Valior - 80 - Paladin - Blutkessel

Vali wo bist du?!?!


----------



## Lukitech (19. Juli 2010)

Hmm^^ iwie schon witzig naja vll gibts euch ja noch 


			Dieser Inhalt steht nur eingeloggten Mitgliedern zur Verfügung.
        



*Ilahja *- *Norgannon* - H.A.M.M.E.R .. tjaja alte zeiten xD

*Abendbrise *- *Norgannon *bzw. Shattrath .. tjoa cookie

*Ashlina *- *Norgannon *bzw Area 52 .. Flames of Nemesis!
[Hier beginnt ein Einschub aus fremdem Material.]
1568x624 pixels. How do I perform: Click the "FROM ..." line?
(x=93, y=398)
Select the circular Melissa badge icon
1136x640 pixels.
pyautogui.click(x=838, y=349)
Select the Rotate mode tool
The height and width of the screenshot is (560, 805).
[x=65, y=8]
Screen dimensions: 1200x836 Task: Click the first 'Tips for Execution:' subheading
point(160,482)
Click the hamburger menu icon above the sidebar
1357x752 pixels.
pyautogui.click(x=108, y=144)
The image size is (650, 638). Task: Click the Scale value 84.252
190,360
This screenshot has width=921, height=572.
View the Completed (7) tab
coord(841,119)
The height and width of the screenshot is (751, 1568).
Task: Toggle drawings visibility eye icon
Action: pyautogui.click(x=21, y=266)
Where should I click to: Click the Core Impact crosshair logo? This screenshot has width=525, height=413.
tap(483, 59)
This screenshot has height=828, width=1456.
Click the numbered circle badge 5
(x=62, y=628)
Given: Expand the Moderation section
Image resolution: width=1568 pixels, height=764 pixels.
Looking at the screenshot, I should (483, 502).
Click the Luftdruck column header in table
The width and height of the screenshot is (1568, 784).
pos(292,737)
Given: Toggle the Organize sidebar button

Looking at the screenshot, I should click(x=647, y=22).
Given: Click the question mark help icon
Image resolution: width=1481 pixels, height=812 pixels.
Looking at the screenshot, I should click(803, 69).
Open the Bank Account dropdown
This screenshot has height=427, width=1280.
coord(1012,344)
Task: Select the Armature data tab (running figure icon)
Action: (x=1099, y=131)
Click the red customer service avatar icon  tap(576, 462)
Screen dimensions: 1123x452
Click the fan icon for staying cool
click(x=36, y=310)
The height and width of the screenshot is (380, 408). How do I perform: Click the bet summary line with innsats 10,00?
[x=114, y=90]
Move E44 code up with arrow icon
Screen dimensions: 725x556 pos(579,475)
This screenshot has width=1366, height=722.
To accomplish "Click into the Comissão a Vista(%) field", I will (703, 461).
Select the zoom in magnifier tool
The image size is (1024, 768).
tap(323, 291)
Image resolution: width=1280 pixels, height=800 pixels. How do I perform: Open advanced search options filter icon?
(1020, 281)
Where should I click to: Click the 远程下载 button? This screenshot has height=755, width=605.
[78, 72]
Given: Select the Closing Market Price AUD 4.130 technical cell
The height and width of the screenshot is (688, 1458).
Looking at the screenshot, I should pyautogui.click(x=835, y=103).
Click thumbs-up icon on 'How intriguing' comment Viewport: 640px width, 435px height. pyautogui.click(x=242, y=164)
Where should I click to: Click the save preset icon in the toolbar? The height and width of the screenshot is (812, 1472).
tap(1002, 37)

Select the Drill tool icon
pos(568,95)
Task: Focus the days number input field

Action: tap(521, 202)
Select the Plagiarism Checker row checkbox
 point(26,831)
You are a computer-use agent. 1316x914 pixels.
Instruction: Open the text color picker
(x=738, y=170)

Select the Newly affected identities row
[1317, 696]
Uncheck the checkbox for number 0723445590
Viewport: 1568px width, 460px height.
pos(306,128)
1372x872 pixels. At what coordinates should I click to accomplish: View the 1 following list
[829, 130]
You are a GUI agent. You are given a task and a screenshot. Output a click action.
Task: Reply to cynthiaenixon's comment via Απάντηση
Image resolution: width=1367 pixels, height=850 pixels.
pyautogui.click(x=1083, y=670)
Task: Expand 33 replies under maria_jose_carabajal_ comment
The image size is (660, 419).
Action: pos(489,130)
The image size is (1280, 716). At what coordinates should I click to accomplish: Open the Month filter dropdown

*Guts *- *Norgannon *.. thx für einführung in die WoW

alles Allianz 


			Dieser Inhalt steht nur eingeloggten Mitgliedern zur Verfügung.
        




lg Luk(schas)


----------



## Wowler12345 (19. Juli 2010)

Lukitech schrieb:


> Hmm^^ iwie schon witzig naja vll gibts euch ja noch
> 
> 
> Dieser Inhalt steht nur eingeloggten Mitgliedern zur Verfügung.
> ...



Hast du auch mal auf Norgannon gezockt? Horde oder Allianz? Wann war das kennst du noch die alten Zeiten? ^^


----------



## Wowler12345 (19. Juli 2010)

Alle Chars die ich suche gibt es noch. Nur ab dem Zeitpunkt als unsere Gilde zerbrochen ist, sind auch alle nie wieder on gekommen. 


			Dieser Inhalt steht nur eingeloggten Mitgliedern zur Verfügung.


----------



## Uktawa (19. Juli 2010)

Na dann mach ich mal mit. Aber ich such jemanden aus den WoW Startzeiten. Seinen Spielernamen weiss ich leider nicht mehr aber seinen richtigen Vornamen noch. *Patrick* heißt er und wir haben damals zum WoW Start auf einem Alli (glaub PvP) Server zusammen angefangen. Waren damals in der Gilde "*Faule Studis*". Ich bin damals aber auf nen RP Server gewechselt und er blieb dort. Dann haben sich unsere Wege irgendwie verloren.
Also Patrick (oder jemanden der ihn noch kennt) wenn du das lesen solltest, meld dich ruhig mal per PM oder so. Würd mich mal interessieren ob Du nach den langen 5 jahren noch dabei bist usw.


----------



## Oogieboogie (19. Juli 2010)

Also ich möchte Amranth von Onyxia grüßen, sowie die komplette Gilde "lux aeternum". Damals hatte ich echt keinen Bock mehr auf WoW, aber als ich dann zu besagter Gilde stieß, traf ich auf einen Schurken namens Amranth, der etwa Lvl 29 war, ebenso wie mein PvP-Schurke. Also entschloss ich mich kurzerhand, mit ihm zusammen auf 70 zu spielen. Das hat mir riesig Spaß gemacht und es war die beste Zeit in WoW, die ich je hatte. Mit lux aeternum hatte ich dann in Kara auch meine ersten richtigen Raid-erfolge und es war einfach nur eine super Gemeinschaft. Leider transten später sehr viele die Server, unter anderem auch Amranth, und andere verließen die Gilde. Und so fand eine Ära ihr Ende.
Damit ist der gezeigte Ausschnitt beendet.